Discurso durante a 104ª Sessão Não Deliberativa, no Senado Federal

Críticas ao pedido de extradição do ex-assessor do TSE, Sr. Eduardo Tagliaferro, acusado de vazar informações sigilosas do Judiciário, e questionamento sobre possível perseguição política e conflito ético entre sigilo institucional e direito da sociedade à informação.

Autor
Marcos Rogério (PL - Partido Liberal/RO)
Nome completo: Marcos Rogério da Silva Brito
Casa
Senado Federal
Tipo
Discurso
Resumo por assunto
Atuação do Judiciário, Direitos Individuais e Coletivos, Processo Penal:
  • Críticas ao pedido de extradição do ex-assessor do TSE, Sr. Eduardo Tagliaferro, acusado de vazar informações sigilosas do Judiciário, e questionamento sobre possível perseguição política e conflito ético entre sigilo institucional e direito da sociedade à informação.
Publicação
Publicação no DSF de 02/09/2025 - Página 38
Assuntos
Outros > Atuação do Estado > Atuação do Judiciário
Jurídico > Direitos e Garantias > Direitos Individuais e Coletivos
Jurídico > Processo > Processo Penal
Indexação
  • CRITICA, PEDIDO, EXTRADIÇÃO, EX-CHEFE, ASSESSORIA ESPECIAL, TRIBUNAL SUPERIOR ELEITORAL (TSE), EDUARDO TAGLIAFERRO, ACUSAÇÃO, DIVULGAÇÃO, DOCUMENTO SIGILOSO, REPUDIO, ATUAÇÃO, MINISTRO, SUPREMO TRIBUNAL FEDERAL (STF), ALEXANDRE DE MORAES, AUSENCIA, IMPARCIALIDADE, DESOBEDIENCIA, DEVIDO PROCESSO LEGAL, DENUNCIA, USURPAÇÃO, COMPETENCIA, MINISTERIO PUBLICO FEDERAL, DEFESA, CONSTITUIÇÃO FEDERAL.

    O SR. MARCOS ROGÉRIO (Bloco Parlamentar Vanguarda/PL - RO. Para discursar.) – Sr. Presidente, Senador Eduardo Girão, Sras. e Srs. Senadores, os que nos acompanham pelo sistema de comunicação do Senado Federal... Também faço uma saudação àqueles que nos visitam na tarde desta segunda-feira.

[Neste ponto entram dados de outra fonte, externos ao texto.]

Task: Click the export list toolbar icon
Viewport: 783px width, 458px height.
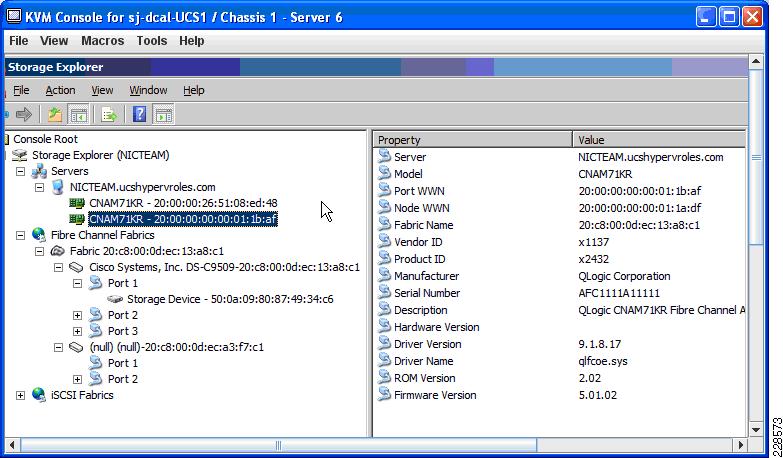Action: (x=108, y=114)
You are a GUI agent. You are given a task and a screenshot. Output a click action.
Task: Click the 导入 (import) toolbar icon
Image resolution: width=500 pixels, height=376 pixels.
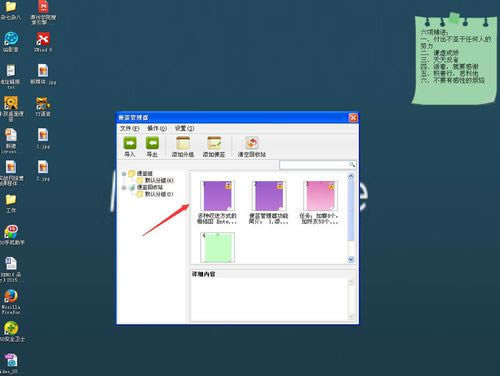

    Sr. Presidente, o tema que me traz à tribuna hoje é novamente essa escalada de crise que o Brasil está vivendo e que envolve especialmente o nosso Judiciário brasileiro, e aqui quero chamar a atenção para a extradição, o pedido de extradição desse ex-servidor, ex-funcionário do Tribunal Superior Eleitoral. O Brasil acompanha com atenção o caso envolvendo o ex-assessor Eduardo Tagliaferro e o Ministro Alexandre de Moraes.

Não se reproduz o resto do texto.